Selection ::
□ □ □
While complaining about Labour making the poor poorer, the Conservatives have said that redistribution to the poor through tax credits can simply 'disguise poverty', by giving people more money. As James Purnell has said, "I don’t know about you, but I think giving people more money is a hell of a way to disguise poverty". Again, the Conservatives have consistently attacked tax credits, while also saying that that they are 'a good thing', which they support.

9. Cameron complains about an old-fashioned left-wing 'class war'. This is a myth: the policies usually said to be part of a class war can be shown to have broad cross-class support across society. And Cameron has said it is right to be angry about the bonus culture in the banks. His party voted for the Equality Bill, which has (absurdly) been cited as a major example of a 'class war' approach. Cameron tacitly recognises the importance of breaking down class disadvantage by talking about the problem of the lack of social mobility: this is another term for the entrenchment of social class across generations. This offers a polite way for politicians to talk about how class structures British society without ever quite realising that they are doing so.
□ □ □
Record excerpts ::

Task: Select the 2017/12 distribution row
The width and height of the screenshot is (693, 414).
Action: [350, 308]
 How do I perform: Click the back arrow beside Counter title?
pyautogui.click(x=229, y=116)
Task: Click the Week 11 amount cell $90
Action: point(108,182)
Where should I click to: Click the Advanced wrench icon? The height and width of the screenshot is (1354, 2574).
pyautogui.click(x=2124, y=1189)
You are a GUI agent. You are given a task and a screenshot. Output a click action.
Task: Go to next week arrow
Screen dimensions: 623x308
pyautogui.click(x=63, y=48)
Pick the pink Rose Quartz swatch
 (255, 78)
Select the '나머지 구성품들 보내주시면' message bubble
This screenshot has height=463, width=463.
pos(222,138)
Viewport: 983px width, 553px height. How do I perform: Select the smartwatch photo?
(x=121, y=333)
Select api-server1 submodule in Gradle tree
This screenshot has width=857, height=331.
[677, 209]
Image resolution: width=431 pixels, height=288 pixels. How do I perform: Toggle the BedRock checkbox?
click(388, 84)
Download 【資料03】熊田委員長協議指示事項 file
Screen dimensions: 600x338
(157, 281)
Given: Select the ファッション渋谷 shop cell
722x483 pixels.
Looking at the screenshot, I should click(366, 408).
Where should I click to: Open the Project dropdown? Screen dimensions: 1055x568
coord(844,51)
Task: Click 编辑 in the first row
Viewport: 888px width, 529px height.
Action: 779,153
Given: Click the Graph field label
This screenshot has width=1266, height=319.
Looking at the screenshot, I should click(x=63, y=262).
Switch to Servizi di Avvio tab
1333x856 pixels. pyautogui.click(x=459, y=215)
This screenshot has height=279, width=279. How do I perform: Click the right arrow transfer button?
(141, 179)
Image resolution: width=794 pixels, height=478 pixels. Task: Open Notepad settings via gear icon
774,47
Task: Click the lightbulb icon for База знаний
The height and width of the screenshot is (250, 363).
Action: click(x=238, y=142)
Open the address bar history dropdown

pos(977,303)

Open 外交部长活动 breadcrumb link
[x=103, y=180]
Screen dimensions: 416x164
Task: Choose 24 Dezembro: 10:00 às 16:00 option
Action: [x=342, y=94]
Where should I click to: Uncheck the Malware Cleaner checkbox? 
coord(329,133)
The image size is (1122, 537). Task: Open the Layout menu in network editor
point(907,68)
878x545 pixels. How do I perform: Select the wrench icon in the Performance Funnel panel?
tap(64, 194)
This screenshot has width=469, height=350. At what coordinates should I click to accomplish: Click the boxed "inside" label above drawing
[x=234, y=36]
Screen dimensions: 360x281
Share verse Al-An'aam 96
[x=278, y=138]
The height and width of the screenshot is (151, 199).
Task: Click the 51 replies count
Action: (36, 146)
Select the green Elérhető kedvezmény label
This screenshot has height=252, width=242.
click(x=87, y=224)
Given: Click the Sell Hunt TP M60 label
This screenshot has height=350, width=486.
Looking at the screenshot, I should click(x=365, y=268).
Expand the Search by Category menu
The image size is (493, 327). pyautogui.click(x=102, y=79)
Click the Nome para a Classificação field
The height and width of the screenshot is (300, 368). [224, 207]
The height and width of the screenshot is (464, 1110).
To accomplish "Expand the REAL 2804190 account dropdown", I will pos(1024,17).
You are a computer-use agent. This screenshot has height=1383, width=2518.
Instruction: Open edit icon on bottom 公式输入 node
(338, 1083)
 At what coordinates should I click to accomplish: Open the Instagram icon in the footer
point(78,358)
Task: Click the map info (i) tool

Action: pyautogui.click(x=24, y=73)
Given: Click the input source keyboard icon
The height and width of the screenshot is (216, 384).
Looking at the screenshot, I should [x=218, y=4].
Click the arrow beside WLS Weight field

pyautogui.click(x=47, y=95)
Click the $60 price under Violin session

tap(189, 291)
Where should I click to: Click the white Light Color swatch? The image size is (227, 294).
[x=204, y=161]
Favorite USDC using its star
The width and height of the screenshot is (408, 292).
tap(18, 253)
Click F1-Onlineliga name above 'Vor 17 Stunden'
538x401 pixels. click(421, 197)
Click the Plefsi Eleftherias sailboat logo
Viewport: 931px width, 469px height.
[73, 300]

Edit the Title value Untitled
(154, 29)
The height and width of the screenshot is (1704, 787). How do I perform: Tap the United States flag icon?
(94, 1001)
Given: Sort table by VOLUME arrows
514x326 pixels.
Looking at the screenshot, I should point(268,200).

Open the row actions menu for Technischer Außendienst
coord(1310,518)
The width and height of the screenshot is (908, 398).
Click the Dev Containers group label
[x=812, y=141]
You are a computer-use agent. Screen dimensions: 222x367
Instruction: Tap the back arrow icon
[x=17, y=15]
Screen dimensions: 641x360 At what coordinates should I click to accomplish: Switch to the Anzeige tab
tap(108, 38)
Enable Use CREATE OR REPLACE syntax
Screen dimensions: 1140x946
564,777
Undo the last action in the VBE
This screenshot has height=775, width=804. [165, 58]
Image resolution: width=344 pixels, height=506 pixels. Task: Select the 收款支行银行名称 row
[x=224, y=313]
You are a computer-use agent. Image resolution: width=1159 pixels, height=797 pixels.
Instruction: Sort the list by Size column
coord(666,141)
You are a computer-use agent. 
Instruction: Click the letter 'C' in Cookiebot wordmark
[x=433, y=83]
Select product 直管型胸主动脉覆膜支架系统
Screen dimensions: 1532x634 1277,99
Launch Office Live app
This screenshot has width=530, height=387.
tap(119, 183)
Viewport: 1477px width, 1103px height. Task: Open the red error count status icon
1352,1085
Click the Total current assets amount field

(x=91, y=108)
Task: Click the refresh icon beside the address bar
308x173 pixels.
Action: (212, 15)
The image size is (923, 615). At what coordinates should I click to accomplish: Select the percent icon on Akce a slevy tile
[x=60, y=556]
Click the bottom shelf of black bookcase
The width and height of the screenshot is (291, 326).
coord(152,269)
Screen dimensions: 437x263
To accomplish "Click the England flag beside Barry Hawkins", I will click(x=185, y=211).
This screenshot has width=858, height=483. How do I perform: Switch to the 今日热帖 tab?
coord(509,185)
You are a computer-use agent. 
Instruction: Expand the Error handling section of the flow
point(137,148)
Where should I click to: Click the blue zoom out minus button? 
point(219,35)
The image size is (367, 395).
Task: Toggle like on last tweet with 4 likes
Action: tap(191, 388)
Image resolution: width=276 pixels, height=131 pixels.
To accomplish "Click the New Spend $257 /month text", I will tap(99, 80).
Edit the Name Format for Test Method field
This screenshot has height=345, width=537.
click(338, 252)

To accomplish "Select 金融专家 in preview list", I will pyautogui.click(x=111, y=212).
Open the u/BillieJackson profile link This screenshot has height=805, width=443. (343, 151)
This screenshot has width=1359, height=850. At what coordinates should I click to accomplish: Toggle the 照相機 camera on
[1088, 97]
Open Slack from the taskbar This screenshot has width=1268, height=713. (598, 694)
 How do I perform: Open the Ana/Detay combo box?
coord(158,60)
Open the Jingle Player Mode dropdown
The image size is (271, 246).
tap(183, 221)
□ □ □
Problem set ::
- 1) In the passage on poverty and class politics, write out the part between "While complaining about" and "which they support.", inclusive, swapping "tax credits" for "benefit payments".
- 2) Answer these questions from the passage on poverty and class politics:
(a) Who is quoted saying that giving people more money is "a hell of a way to disguise poverty"?
(b) Which bill did Cameron's party vote for?
(c) According to the passage, what is the lack of social mobility another term for?

Expected results ::
- 1)
While complaining about Labour making the poor poorer, the Conservatives have said that redistribution to the poor through benefit payments can simply 'disguise poverty', by giving people more money. As James Purnell has said, "I don’t know about you, but I think giving people more money is a hell of a way to disguise poverty". Again, the Conservatives have consistently attacked benefit payments, while also saying that that they are 'a good thing', which they support.

- 2)
(a) James Purnell.
(b) The Equality Bill.
(c) The entrenchment of social class across generations.